The project will support research on visual-tactile sensing, robotic hardware deployment, algorithmic development, data collection, and experimental validation. It aims to strengthen the technical foundations for embodied AI systems that can learn from interaction with the physical world and adapt to complex environments.
Through its focus on robotics, multimodal sensing, and world models, the project contributes to IDS’ broader research direction in autonomous intelligent systems and embodied intelligence. It also has the potential to support future larger-scale research in robotics, AI systems, and real-world machine learning applications.

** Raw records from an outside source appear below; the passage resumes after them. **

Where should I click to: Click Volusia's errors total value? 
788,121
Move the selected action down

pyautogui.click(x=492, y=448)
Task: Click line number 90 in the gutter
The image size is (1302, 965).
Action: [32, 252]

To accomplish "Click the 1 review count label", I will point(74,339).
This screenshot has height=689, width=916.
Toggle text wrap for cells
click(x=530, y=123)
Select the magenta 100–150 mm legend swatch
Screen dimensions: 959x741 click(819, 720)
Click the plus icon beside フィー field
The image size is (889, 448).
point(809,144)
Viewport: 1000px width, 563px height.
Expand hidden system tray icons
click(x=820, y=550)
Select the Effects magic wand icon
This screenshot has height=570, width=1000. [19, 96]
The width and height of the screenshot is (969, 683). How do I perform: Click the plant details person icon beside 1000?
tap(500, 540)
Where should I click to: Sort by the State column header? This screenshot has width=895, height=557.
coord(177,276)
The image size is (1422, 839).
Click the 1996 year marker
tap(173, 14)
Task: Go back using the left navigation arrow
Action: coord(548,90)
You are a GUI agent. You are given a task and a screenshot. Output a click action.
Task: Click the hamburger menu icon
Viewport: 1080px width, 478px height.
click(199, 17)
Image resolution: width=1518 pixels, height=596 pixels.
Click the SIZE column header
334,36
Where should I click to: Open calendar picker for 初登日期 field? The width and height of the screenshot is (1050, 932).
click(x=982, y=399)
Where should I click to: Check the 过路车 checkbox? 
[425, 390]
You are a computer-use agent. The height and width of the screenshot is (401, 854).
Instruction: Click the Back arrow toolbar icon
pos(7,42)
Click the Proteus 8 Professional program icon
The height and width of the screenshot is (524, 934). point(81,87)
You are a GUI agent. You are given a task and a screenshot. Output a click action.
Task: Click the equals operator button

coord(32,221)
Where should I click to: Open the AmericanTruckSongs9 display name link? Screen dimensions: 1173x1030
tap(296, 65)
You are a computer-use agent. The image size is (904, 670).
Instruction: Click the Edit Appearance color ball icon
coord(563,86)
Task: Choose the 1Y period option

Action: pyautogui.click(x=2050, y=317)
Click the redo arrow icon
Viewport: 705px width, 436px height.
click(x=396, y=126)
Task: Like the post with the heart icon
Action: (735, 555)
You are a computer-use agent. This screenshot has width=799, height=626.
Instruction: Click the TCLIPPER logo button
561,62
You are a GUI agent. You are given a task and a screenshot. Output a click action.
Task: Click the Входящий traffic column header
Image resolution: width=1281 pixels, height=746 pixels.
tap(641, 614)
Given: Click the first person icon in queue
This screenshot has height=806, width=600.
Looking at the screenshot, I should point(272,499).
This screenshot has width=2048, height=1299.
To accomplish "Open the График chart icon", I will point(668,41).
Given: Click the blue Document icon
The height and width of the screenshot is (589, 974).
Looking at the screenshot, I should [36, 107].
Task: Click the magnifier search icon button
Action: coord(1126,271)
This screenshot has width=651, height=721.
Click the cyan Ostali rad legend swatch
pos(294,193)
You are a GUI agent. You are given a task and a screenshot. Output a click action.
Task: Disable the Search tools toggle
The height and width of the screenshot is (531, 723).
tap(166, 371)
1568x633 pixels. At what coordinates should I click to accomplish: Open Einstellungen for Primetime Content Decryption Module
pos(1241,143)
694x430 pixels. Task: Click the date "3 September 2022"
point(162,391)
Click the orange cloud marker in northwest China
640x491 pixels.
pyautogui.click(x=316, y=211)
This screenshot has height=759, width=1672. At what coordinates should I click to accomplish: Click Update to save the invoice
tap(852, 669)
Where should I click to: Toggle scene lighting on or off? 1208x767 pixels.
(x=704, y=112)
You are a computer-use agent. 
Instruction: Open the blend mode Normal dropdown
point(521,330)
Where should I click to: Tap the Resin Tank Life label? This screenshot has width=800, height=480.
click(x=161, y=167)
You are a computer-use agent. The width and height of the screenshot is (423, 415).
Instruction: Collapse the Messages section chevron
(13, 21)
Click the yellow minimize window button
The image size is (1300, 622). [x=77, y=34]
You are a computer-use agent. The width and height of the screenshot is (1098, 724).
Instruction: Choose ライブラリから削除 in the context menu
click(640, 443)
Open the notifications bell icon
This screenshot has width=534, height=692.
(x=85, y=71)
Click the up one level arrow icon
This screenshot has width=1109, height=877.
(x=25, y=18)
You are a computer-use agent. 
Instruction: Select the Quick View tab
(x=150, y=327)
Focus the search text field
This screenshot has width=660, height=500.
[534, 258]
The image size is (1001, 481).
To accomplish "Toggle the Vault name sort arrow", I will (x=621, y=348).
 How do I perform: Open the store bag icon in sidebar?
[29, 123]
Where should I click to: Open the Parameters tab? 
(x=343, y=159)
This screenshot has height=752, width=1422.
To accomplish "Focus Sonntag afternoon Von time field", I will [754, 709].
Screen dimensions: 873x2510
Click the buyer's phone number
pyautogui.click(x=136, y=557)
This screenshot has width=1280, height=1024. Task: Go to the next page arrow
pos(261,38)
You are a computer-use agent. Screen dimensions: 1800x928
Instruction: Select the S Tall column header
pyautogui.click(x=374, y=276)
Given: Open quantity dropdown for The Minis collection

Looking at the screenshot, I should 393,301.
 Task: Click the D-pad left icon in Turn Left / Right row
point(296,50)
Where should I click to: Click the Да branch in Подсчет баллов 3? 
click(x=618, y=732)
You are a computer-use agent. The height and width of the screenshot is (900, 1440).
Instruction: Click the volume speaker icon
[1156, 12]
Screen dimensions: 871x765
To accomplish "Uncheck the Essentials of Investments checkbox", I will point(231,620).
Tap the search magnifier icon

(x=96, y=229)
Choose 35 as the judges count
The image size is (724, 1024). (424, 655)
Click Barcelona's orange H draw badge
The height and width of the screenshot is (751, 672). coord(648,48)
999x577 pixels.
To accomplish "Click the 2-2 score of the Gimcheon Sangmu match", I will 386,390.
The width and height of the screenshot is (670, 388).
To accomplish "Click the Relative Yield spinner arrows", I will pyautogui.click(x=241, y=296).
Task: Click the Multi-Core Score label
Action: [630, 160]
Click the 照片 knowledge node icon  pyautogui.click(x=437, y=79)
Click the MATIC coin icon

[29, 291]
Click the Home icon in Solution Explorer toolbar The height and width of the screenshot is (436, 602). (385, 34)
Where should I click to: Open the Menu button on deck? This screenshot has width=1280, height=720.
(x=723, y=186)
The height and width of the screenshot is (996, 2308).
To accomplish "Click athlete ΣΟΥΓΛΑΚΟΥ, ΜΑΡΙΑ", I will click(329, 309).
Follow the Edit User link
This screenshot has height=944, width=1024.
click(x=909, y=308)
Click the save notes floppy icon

AI-enabled Robotics for Archaeological Discovery and Cultural Heritage Research
Award Amount: HK$375,000
Project Abstract:
Archaeological research often involves the careful collection, imaging, reconstruction, and interpretation of physical artefacts. These processes are labour-intensive and require close collaboration between domain experts and technical researchers. This project explores how AI, robotics, and data science methods can support archaeological studies through more efficient documentation and analysis.
The project will investigate the use of AI-enabled robotic systems for imaging, weighing, and 3D scanning of pottery fragments and other archaeological objects. It will also support the development of data science methods for analysing 3D pottery models and 2D imagery, in close collaboration with archaeology researchers.
By bringing together robotics, computer vision, data science, and archaeological fieldwork, the project demonstrates how data science can open new possibilities in humanities and cultural heritage research. It also reflects the purpose of IDS-RSF in encouraging exploratory interdisciplinary collaborations with potential for larger future research development.
Closing Note
Through IDS-RSF 2025, HKU IDS continues to support exploratory research that brings data science into dialogue with different disciplines, research communities, and real-world challenges. The Institute looks forward to seeing these projects develop into deeper collaborations and broader research outcomes.